Table Handling
Reading Data into a DataFrame
Load Spark DataFrame from CSV in Fabric Files Section
df = spark.read.load('Files/mydata.csv', format='csv', header=True)
Load TSV from Files Section
df = spark.read.format("csv") \
.option("header", "true") \
.option("delimiter", "\t") \
.option("inferSchema","true") \
.load(f"Files/dw_source/{filename}.txt")
Load from Delta Table using SQL
df = spark.sql( \
"""
SELECT
first_name, last_name
FROM
customer
WHERE
customer_type = 1
""")
Save dataframe as Delta Table
Write Dataframe to table in managed storage
# Save the dataframe as a delta table
df.write.format("delta").saveAsTable("mytable")
Write Dataframe to table in Files folder
df.write.format("delta").saveAsTable("myexternaltable", path="Files/myexternaltable")
Write Dataframe to table in external blob storage
df.write.format("delta").saveAsTable("myexternaltable", path="abfss://my_store_url..../myexternaltable")
Save DataFrame as Delta table (no Metastore entry)
# default save (will not overwrite)
delta_path = "Files/mydatatable"
df.write.format("delta").save(delta_path)
# force overwrite
new_df.write.format("delta").mode("overwrite").save(delta_path)
# append to existing data
new_rows_df.write.format("delta").mode("append").save(delta_path)
Create table without writing data
Create a Fabric table with defined schema using Python
from delta.tables import *
DeltaTable.create(spark) \
.tableName("products") \
.addColumn("Productid", "INT") \
.addColumn("ProductName", "STRING") \
.addColumn("Category", "STRING") \
.addColumn("Price", "FLOAT") \
.execute()
Create a Fabric table with defined schema using SQL
%%sql
CREATE TABLE salesorders
(
Orderid INT NOT NULL,
OrderDate TIMESTAMP NOT NULL,
CustomerName STRING,
SalesTotal FLOAT NOT NULL
)
USING DELTA
Create a table reference to external Delta table.
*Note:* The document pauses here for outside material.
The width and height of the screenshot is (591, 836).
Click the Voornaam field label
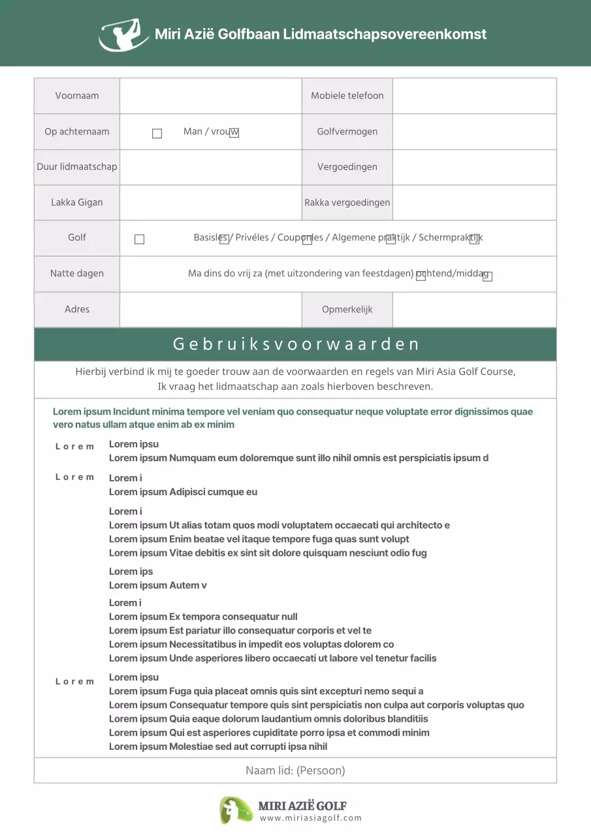pyautogui.click(x=77, y=95)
Schema is read from the external location, so is not required to be specified.
%%sql
CREATE TABLE MyExternalTable
USING DELTA
LOCATION 'Files/mydata'
CRUD Operations
SQL Syntax
Using SQL in Python API
new_rows_df.write.format("delta").mode("append").save(delta_path)
Using SQL with magic
%%sql
UPDATE products
SET Price = 2.49 WHERE ProductId = 1;
Delta API
Update table in Files folder
from delta.tables import *
from pyspark.sql.functions import *
# Create a DeltaTable object
delta_path = "Files/mytable"
deltaTable = DeltaTable.forPath(spark, delta_path)
# Update the table (reduce price of accessories by 10%)
deltaTable.update(
condition = "Category == 'Accessories'",
set = { "Price": "Price * 0.9" })
Describe history of table using time travel
%%sql
# metastore table
DESCRIBE HISTORY products
# external table in Files folder
DESCRIBE HISTORY 'Files/mytable'
Retrieve historical version of table
# by version number
df = spark.read.format("delta").option("versionAsOf", 0).load(delta_path)
# by timestamp
df = spark.read.format("delta").option("timestampAsOf", '2022-01-01').load(delta_path)